The output file format is defined as follows. It is a text file. Each line is a sequential pattern. Each line starts by listing the itemsets of the sequential pattern, where each itemset has a relative timestamp represented by a positive integer between the "<" and "> symbol. Then the timestamp is followed by each item in the itemset, each represented by a positive integer. The items of the itemset appear separated by single spaces and the symbol "-1" indicates the end of an itemset. Finally, after all the itemsets of a sequential pattern, the keyword "#SUP:" is followed by an integer indicating the support of the pattern as a number of sequences. Note that each item can be annotated with information about values specified between the "(" and ")" symbols. Information about values are a double value indicating the average value for this item in this pattern and the minimum and maximum values. For example, here is a few lines from the output file from the previous example:

<0> 1 (2.5, min=2.0 max=3.0) -1 <3> 7 -1 #SUP: 2
<0> 1 (2.5, min=2.0 max=3.0) -1 <3> 6 7 -1 #SUP: 2
<0> 1 (2.5, min=2.0 max=3.0) -1 <3> 6 -1 #SUP: 2

Consider the first line. It represents a sequential pattern.
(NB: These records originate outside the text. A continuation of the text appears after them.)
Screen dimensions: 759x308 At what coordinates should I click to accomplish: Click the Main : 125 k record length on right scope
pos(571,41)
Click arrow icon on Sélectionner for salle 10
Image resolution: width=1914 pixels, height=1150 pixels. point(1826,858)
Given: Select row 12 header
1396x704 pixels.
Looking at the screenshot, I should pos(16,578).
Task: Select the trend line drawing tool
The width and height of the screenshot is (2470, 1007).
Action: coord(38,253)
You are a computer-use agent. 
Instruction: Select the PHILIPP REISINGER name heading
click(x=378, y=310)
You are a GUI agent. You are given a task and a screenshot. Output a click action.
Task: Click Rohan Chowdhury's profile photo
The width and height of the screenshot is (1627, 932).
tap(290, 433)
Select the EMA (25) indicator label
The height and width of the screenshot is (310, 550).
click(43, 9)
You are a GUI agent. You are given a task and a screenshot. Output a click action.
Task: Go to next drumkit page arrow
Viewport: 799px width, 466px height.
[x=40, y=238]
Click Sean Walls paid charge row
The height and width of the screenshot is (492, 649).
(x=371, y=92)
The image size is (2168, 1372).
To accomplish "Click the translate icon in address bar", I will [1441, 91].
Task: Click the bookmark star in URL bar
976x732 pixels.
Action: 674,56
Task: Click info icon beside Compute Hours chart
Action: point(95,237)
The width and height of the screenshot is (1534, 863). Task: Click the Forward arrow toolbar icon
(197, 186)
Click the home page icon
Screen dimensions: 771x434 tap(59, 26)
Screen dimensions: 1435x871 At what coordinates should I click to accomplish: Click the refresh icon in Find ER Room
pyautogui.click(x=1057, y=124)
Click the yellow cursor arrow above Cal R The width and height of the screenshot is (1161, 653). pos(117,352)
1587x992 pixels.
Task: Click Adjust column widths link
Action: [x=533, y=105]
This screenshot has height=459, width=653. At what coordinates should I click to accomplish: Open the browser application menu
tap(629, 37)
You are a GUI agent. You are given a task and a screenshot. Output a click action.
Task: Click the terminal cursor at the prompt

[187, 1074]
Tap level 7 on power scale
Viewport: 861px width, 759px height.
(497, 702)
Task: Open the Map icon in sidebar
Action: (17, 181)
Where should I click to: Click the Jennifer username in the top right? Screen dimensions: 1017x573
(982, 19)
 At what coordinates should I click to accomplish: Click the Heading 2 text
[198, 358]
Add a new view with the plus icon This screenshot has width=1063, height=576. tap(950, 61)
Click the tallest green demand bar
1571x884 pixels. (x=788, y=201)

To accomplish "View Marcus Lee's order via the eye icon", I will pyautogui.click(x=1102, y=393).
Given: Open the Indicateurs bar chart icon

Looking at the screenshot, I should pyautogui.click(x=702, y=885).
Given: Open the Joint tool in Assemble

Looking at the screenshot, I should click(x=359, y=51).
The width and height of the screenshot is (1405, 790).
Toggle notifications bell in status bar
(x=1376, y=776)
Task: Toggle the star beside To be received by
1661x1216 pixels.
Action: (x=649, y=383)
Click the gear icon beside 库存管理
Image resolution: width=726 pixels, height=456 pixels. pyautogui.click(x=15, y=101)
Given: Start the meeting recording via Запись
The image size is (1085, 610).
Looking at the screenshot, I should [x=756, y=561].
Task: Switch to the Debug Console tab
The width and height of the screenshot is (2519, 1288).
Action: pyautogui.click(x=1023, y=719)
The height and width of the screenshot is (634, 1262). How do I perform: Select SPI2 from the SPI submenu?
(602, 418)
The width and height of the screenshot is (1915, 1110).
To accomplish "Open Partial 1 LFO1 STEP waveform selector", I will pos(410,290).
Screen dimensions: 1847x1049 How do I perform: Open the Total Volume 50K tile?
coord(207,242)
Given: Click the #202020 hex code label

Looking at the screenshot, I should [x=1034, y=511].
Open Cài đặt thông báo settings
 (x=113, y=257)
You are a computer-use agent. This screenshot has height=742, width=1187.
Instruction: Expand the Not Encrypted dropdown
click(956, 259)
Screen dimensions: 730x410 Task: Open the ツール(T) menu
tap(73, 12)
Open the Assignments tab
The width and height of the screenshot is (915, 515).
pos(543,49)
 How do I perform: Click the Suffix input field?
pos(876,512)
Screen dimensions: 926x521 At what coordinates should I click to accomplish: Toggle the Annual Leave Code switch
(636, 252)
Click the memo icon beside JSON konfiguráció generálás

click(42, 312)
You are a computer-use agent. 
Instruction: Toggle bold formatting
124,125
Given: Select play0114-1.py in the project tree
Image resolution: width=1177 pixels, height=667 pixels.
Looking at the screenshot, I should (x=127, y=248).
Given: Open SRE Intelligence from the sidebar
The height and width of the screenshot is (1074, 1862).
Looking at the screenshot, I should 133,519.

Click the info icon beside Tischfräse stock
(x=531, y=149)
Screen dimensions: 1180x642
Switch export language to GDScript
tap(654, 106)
The first itemset occured has a relative timestamp of 0. Furthermore, it contains the item 1 with an average value of 2.5 and a minimum and maximum values respectively of 2 and 3. Then, a second itemset appears with a relative timestamp of 3. It contains the item 7. The support of the sequential pattern is 2 sequences. The two other lines follow the same format.

Where can I get more information about this algorithm?

The algorithm is described in this paper:

Fournier-Viger, P., Nkambou, R & Mephu Nguifo, E. (2008), A Knowledge Discovery Framework for Learning Task Models from User Interactions in Intelligent Tutoring Systems. Proceedings of the 7th Mexican International Conference on Artificial Intelligence (MICAI 2008). LNAI 5317, Springer, pp. 765-778.

Besides, you may read this survey of sequential pattern mining, which gives an overview of sequential pattern mining algorithms.